### EXTRACTED INFORMATION
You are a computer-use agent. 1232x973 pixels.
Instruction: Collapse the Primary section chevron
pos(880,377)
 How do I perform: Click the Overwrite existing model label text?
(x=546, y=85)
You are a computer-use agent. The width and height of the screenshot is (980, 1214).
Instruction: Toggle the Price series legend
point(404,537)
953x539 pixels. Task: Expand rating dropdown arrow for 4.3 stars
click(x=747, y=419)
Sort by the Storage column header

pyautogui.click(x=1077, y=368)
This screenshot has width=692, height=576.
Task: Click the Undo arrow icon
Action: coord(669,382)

### THE EXERCISE
Turn the records above into a numbered list with one line per item, and leave out the blank lines.

### RESPONSE TO THE EXERCISE
1. You are a computer-use agent. 1232x973 pixels.
2. Instruction: Collapse the Primary section chevron
3. pos(880,377)
4.  How do I perform: Click the Overwrite existing model label text?
5. (x=546, y=85)
6. You are a computer-use agent. The width and height of the screenshot is (980, 1214).
7. Instruction: Toggle the Price series legend
8. point(404,537)
9. 953x539 pixels. Task: Expand rating dropdown arrow for 4.3 stars
10. click(x=747, y=419)
11. Sort by the Storage column header
12. pyautogui.click(x=1077, y=368)
13. This screenshot has width=692, height=576.
14. Task: Click the Undo arrow icon
15. Action: coord(669,382)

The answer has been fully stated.